Ama bu yazı okunduktan sonra SIYIRAMAYACAKSIN.. Kiymetli dostlarım, asıl bu kapasitesizlerin yanlış tedavilerinin insanları öldürdüğünü gördünüz. Şimdi de deneyi bile yapılmamış yeni sıvılarla çocuklarımızi denek yapacaklar. Sizden rica ediyorum hatta yalvarıyorum HERKESE OKUTUN.

Yarim doktor candan eder atasozumuzun tam karşılığı çapsız Serap’in araştırma linki

Makale adı: Hydroxychloroquine-Associated Hypoglycemia in Hemodialysis Patients With COVID-19

K: https://www.ncbi.nlm.nih.gov/pmc/articles/PMC7354765/#!po=8.33333

Kaynak: https://twitter.com/UzmEsraGunes/status/1544419745709031424?s=20&t=SONsRUdfM912Gb6WQTdHzQ

***

Yazı için 6 yorum yapılmış:

  1. Bade dedi ki:

    Sadece FİLİM KURULU konuşsun. Haklısın.

  2. Fuzuli dedi ki:

    Bilim kurulunun artık iyice yorulduğu görülüyor.

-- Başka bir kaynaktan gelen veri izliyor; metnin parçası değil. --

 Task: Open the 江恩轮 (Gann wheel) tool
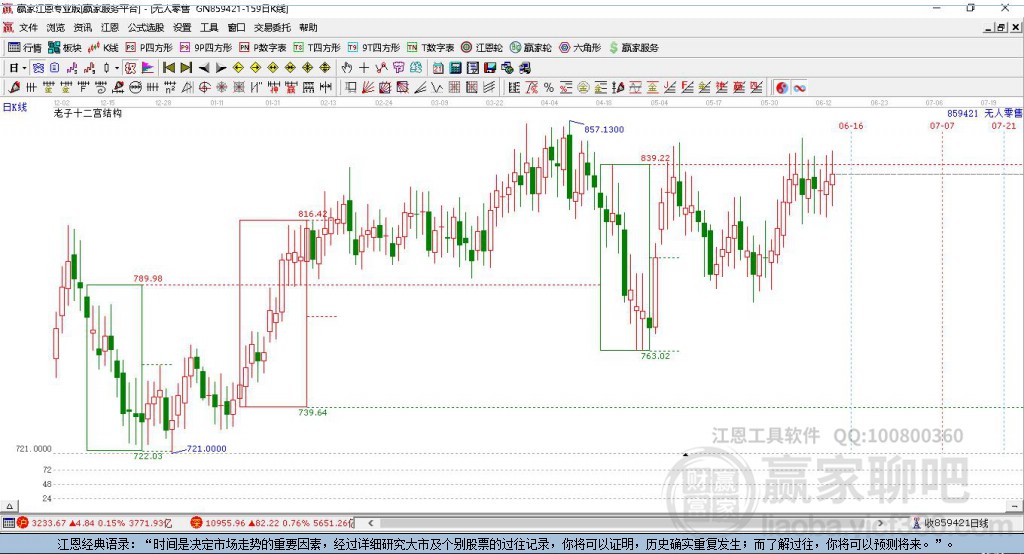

    Yeni bir kurul teşekkül edilmeli…

  3. Canan Karatay dedi ki:

    Virologların konuşması şarttır.

    Çocuk hekimleri bizler için(yetişkinler yani)neden konuşur anlamama imkan yok. Sn. profesör Hanım, Türkiyede rüşvet dağıttığı için ceza alan ve adı değişen ünlü İsviçre firmasından ödül almış olan çocuk profesörüne neden söz edemiyor acaba?

    Kimin nasıl konuşacağını Sn Prof. Hanım karar verecek öylemi?

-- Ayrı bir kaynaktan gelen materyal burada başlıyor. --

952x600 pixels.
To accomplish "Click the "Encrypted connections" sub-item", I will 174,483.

    Herkesin fikrini söyleme hakkı yok mudur?

  4. CANAN KARATAY dedi ki:

    Sayın Sağlık Bakanı Koca şimdi açıkladı.

    Ev içi bulaşma %85 oranında artmış, diye.

    BİZ hala AŞI diyelim öyle mi?

    Gelmeyen, elimizde olmayan AŞI’dan bahsedip duralım öyle mi?

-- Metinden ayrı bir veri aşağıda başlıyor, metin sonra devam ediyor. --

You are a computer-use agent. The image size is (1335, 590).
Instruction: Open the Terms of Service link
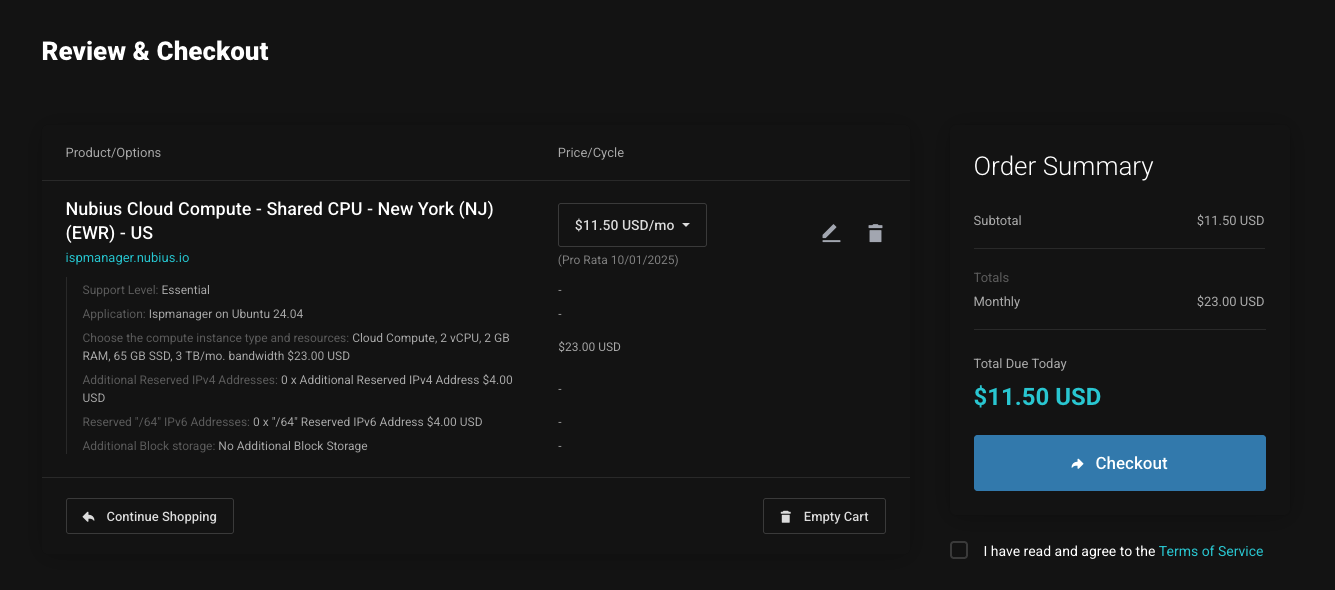(1210, 551)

    AŞI KÖRÜME ÇIRA MI TUTACAK?

    Ev içi bulaşmayı önleyen, engelleyen el ve ağız hijyenidir.

    Dezanfektanla değil tabii..

    Dezenfektanlar dost bakterileri de öldürüyor, virüsün yayılmasını daha da kolaylaşıyor maalesef.

    Evde her birey tuzlu ve bikarbonatlı su ile sık sık, gargara yapacak, buruna çekecek, ellerini yıkanacak.

    Öksürenler de bu karışım ile sabah akşam BUĞU yapmalılar!

  5. aziz kerim dedi ki:

    hiçbir doktor açıklama yapmasın

    birinin hayrı yok

  6. Şahin Kartal dedi ki:

    Bu kadın resmen sanssür istiyor. yalanları ortaya çıkmasın istiyor.